NEW ORLEANS — As if Duke-North Carolina wouldn’t exceed the astronomical levels of hype.
As if we were getting anything other than one of the greatest games in Final Four history.
“It was a game that the winner was going to be joyous and the loser was going to be in agony,” Mike Krzyzewski said. “And that’s the type of game we expected.”
Some things are destined for iconic status. North Carolina’s 81-77 national semifinal victory against Duke immediately logs in that category. The eighth-seeded Tar Heels not only won their first and only NCAA Tournament against their despised rival, but also booted Krzyzewski off the stage and out of this tournament, ending his peerless 47-year career with a loss so infamous that it goes into an echelon of its own genre.
North Carolina, you just achieved the biggest rivalry victory American sports has ever seen. And there’s still a national title game against Kansas to be played on Monday night. That might feel like a scrimmage in comparison to the weeklong buildup and world-squeezing anticipation of Blue Devils vs. Tar Heels. Saturday night provided enough stakes to burn this feud for another few decades.
Then they went out and played the game and put on an all-time basketball classic.
For Duke and Krzyzewski, the ending comes one game and two days too soon. For as great and composed as Duke looked in its previous four NCAA Tournament games, none of those involved North Carolina. It’s just different when these two share 94×50 feet of hardwood. A magic tends to ensnare all involved, while the rest of us spectators all too willingly get sucked right in. What transpired inside Caesars Superdome on this night felt different. Felt special.
Felt like we’ll never experience something like this again. That’s because we won’t.
We just witnessed the end of one of the greatest coaching careers in all of sports, and to declare it happened in dramatic fashion would be underselling just how powerful it felt to be inside the building on this Saturday night.
It was 15,355 days before this one — March 18, 1980 — when a 33-year-old was introduced as Duke’s next coach. Almost no one knew how to pronounce or spell Krzyzewski then. Forty-two years and 1,202 victories later, arguably the greatest coaching career ever in basketball has been ended by a blood rival in a blueblood battle for the ages.
Before Saturday night, Krzyzewski had left the locker room on the losing end 367 times. The 368th will never be forgotten in Chapel Hill or Durham or throughout college basketball. Maybe forever in this sporting landscape. Fates were fulfilled on this night. It came full circle. The man coached 1,570 college games, but three losses sew up a Hall of Fame career otherwise adorned with a novella’s worth of accomplishments and accolades.
The first loss Krzyzewski took at Duke was on Dec. 5, 1980. The last one at home only four Saturdays before the Final Four, on March 5. The final one materialized after two drama-soaked hours of unreal basketball in front of a capacity crowd of 70,602 blessed souls fortunate enough to be on hand to watch a classic.
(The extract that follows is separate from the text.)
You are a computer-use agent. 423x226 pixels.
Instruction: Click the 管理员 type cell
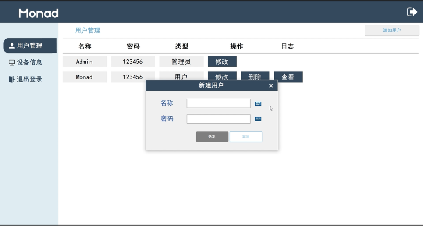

All three losses with a common theme and enemy: North Carolina.
Defeat, defeat, defeat.
“Those kids from both teams played their hearts out,” Krzyzewski said. “The crowd was standing most of the game, I think.”
After a three-year absence from having a proper Final Four with full attendance, this was one of the biggest parties in America’s quintessential celebratory city. College basketball returned to a place on Saturday night it had not been for a long time.
And, naturally, it was going to take something herculean for the winning side. K goes out with an L because of Love and Armando Bacot, whose 11 points and 21 rebounds kept North Carolina in the push as the game grew to higher and higher levels of suspense. Big shot after huge shot after are-you-kidding-me shot.
How does a legendary coaching career slam shut? Many reasons, some bigger than others. But the two biggest: free throws and a 20-year-old sophomore from St. Louis named Caleb Love. For Duke, it was missed foul shots, four in the final 3:52 from Mark Williams, Paolo Banchero and Keels.
On the other side, the death-or-glory gall of Love. In the final 44 seconds, the point guard seized the game in his hands (two rebounds, six points) and delivered a closing performance that will fit alongside another Tar Heel (Michael Jordan) who did well in this building 40 years ago. Love’s 3-pointer with 24.8 to go from the top of the key to put UNC up 78-74. Then the icing of it with Love hitting both his foul shots with 8 seconds left. The game’s final shot came from Keels, whose 3-point attempt went begging with seconds remaining.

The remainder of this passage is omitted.